The National Post is Canada’s second largest national paper.

This is the dirty little secret lurking behind every new emissions deal: when emissions
disappear, so do jobs, economic opportunities, and human well-being.

The manufacturing jobs found in factories and the auto industry need affordable power –
not the intermittent, stupendously-priced, boutique power generated by wind turbines.
Coal mining feeds families. Oil wells put food on the table.

We used to view the dignity that accompanies a paying job as an important social good.
We used to care that unemployment, substance abuse, and family breakdown are closely
connected.

These days, we’ve convinced ourselves that driving CO2-emitting factories into bankruptcy
is smart.

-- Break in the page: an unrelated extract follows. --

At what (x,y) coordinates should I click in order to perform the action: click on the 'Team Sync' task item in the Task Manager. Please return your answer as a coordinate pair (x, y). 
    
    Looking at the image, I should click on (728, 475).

That throwing people out of work makes sense. That plunging families into crisis
is the path to glory. (Donna Laframboise)

Following Barack Obama’s recent visit to China, the White House issued a joint U.S.-China climate announcement that says “China intends to achieve the peaking of C02 emissions around 2030.” But that isn’t news.

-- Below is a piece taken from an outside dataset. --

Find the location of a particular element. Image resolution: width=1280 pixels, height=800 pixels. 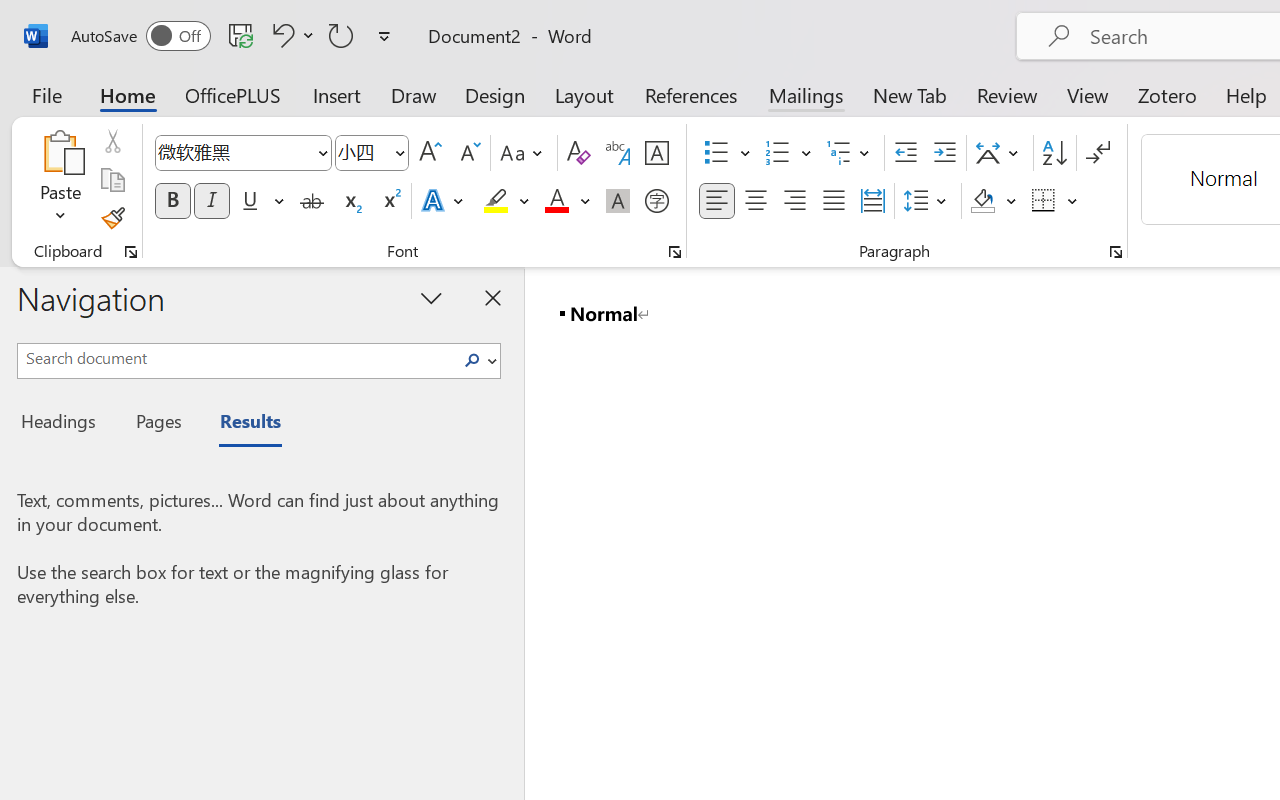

A report published three-and-a-half-years ago and funded by the U.S. Department of Energy had already predicted this. Titled “China’s Energy and Carbon Emissions Outlook to 2050,” it says that population growth, urbanization, and other factors are all expected to peak in China by 2030. Therefore, emissions will, too.

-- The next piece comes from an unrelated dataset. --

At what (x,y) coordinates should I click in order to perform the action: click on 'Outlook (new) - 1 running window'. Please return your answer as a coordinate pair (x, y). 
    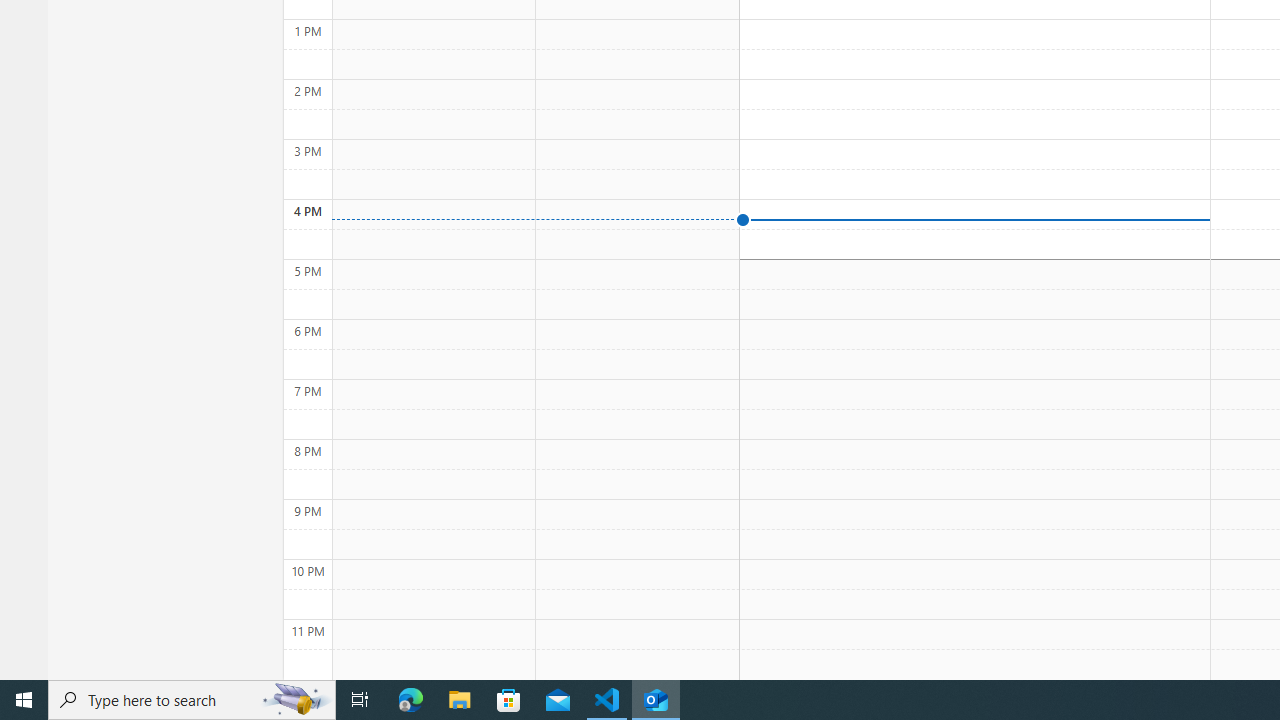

Welcome to the smoke-and-mirrors world of climate negotiations. First, Mr. Obama’s “historic” agreement takes credit for forces already in motion in a foreign country. Second, despite all evidence to the contrary, it pretends that America is capable of reducing its own emissions dramatically over the next decade.

When the United Nations Framework Convention on Climate Change was born in 1992, humanity collectively emitted 21 billion tonnes of carbon dioxide a year. By 2012, this number had increased by 50% to 31 billion tonnes. What was the rate of increase between 1971 and 1991, before the treaty? Amusingly enough, it too was 50%.

Keen to pose as saviours of the planet, politicians across the political spectrum have spent two decades announcing UN-inspired emissions targets that no one has any realistic hope of meeting. When discussing these matters, Roger Pielke Jr., a professor of environmental studies at the University of Colorado at Boulder, uses phrases such as “fantasy island” and “emissions impossible.”

In 2011, he called Australia’s 2020 emissions reduction goal “fanciful at best.” Much of Australia’s electricity comes from coal. Replacing sufficient amounts of this electricity would require the construction of 56 nuclear power plants, or 12,000 solar power facilities, in less than a decade.